1

I am trying to run a Vertex AI Pipeline.

The pipeline is successfully created PipelineJob created. Resource name: XXX

then i am getting a PipelineState.PIPELINE_STATE_PENDING multiples times until it crashes with this error :

Traceback (most recent call last):
  File "/src/pipelines/build_model/pipeline_run.py", line 288, in <module>
    cli()
  File "/opt/pysetup/.venv/lib/python3.9/site-packages/click/core.py", line 1130, in __call__
    return self.main(*args, **kwargs)
  File "/opt/pysetup/.venv/lib/python3.9/site-packages/click/core.py", line 1055, in main
    rv = self.invoke(ctx)
  File "/opt/pysetup/.venv/lib/python3.9/site-packages/click/core.py", line 1404, in invoke
    return ctx.invoke(self.callback, **ctx.params)
  File "/opt/pysetup/.venv/lib/python3.9/site-packages/click/core.py", line 760, in invoke
    return __callback(*args, **kwargs)
  File "/src/pipelines/build_model/pipeline_run.py", line 284, in cli
    job.run()
  File "/opt/pysetup/.venv/lib/python3.9/site-packages/google/cloud/aiplatform/pipeline_jobs.py", line 314, in run
    self._run(
  File "/opt/pysetup/.venv/lib/python3.9/site-packages/google/cloud/aiplatform/base.py", line 810, in wrapper
    return method(*args, **kwargs)
  File "/opt/pysetup/.venv/lib/python3.9/site-packages/google/cloud/aiplatform/pipeline_jobs.py", line 351, in _run
    self._block_until_complete()
  File "/opt/pysetup/.venv/lib/python3.9/site-packages/google/cloud/aiplatform/pipeline_jobs.py", line 499, in _block_until_complete
    raise RuntimeError("Job failed with:\n%s" % self._gca_resource.error)
RuntimeError: Job failed with:
code: 13
message: "Internal error encountered. Please try again"

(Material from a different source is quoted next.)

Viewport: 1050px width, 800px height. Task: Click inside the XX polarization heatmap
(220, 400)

This pipeline currently works in a dev gcp project, it automatically get into a RUNNING state.

I have this issue when i try to make it works in another gcp project. I have reproduced the same step (API enabled, service account created, same rights, same location), in my code i just change the project_id and credentials.

I have tried to change the location to check it is not due to a lack of ressource on google side. Also checked a really simple Hello World Pipeline and can't make the Pipeline go into the Running state.

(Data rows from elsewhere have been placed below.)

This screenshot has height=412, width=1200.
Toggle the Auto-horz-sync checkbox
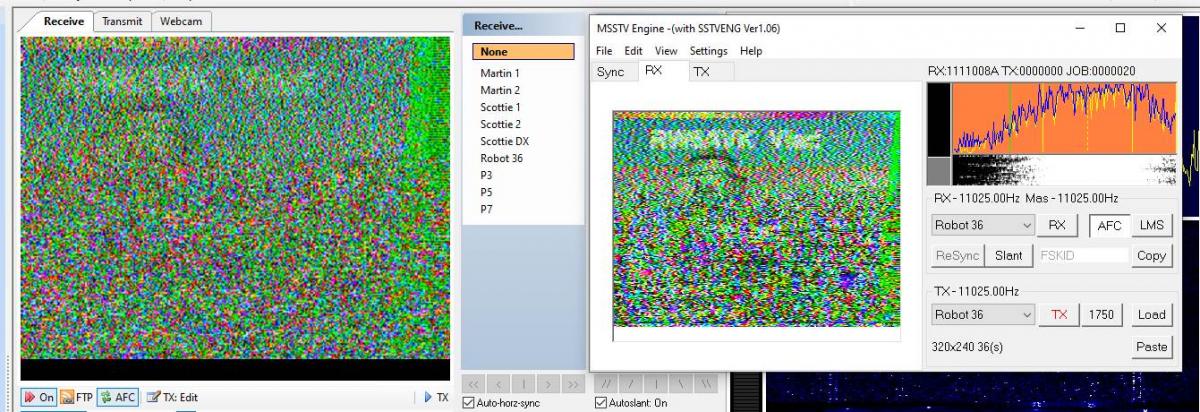coord(470,403)
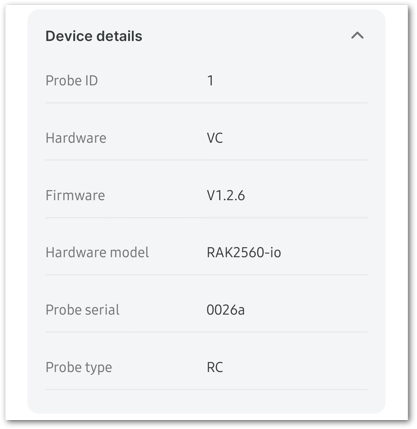Select the Firmware label
Screen dimensions: 417x429
(x=75, y=195)
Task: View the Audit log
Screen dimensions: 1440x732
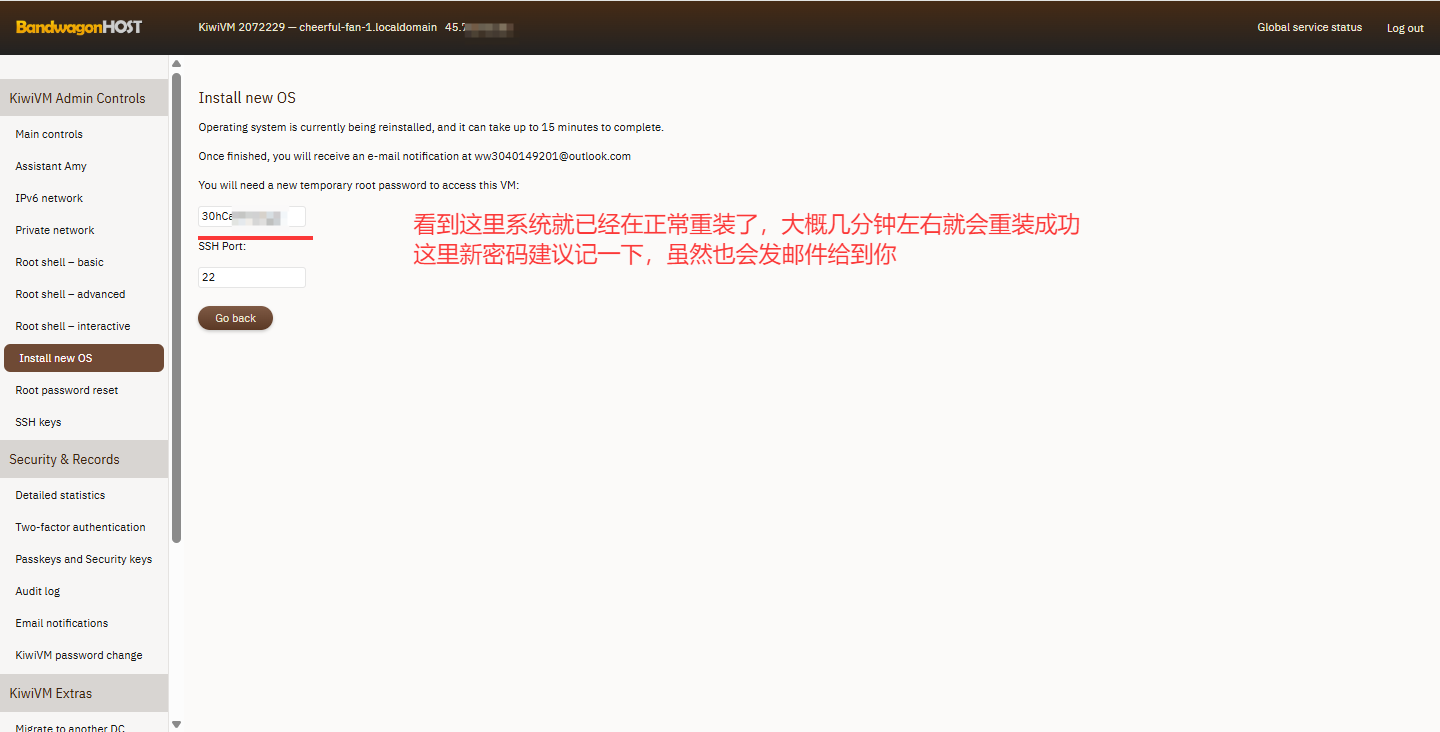Action: click(x=38, y=591)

I also have checked Cloud logging but can't find anything useful.

Any ideas? Thanks

L.GAYET
  • 86
  • 6
  • Internal errors are mainly due to system errors, they are mostly transient. But since these are not very descriptive I would advise to open a [support ticket](https://www.google.com/aclk?sa=l&ai=DChcSEwiy2Yjz1uz-AhVjmmYCHcOWC9EYABABGgJzbQ&sig=AOD64_2jnoaj-Kt3pj5MUKzCPSajdYF0DA&adurl&ved=2ahUKEwj1xYLz1uz-AhVV-DgGHRlkDDgQqyQoAHoECAgQCw) with GCP or create a issue thread in GCP [public issue tracker](https://cloud.google.com/support/docs/issue-trackers) to get a precise issue description and solution. – Sakshi Gatyan May 11 '23 at 06:53
  • Don't you find it weird that the pipeline doesn't even start? How can they be a system error if no node is executed? – L.GAYET May 11 '23 at 07:49

2 Answers2

1

I finally found out what was missing. It was some IAM permissions (concerning Cloud Storage and Bigquery in my case)

L.GAYET
  • 86
  • 6
0

I got this error using a GCS bucket in a different region than the region my pipeline ran in.

Roy van Santen
  • 2,361
  • 3
  • 10
  • 11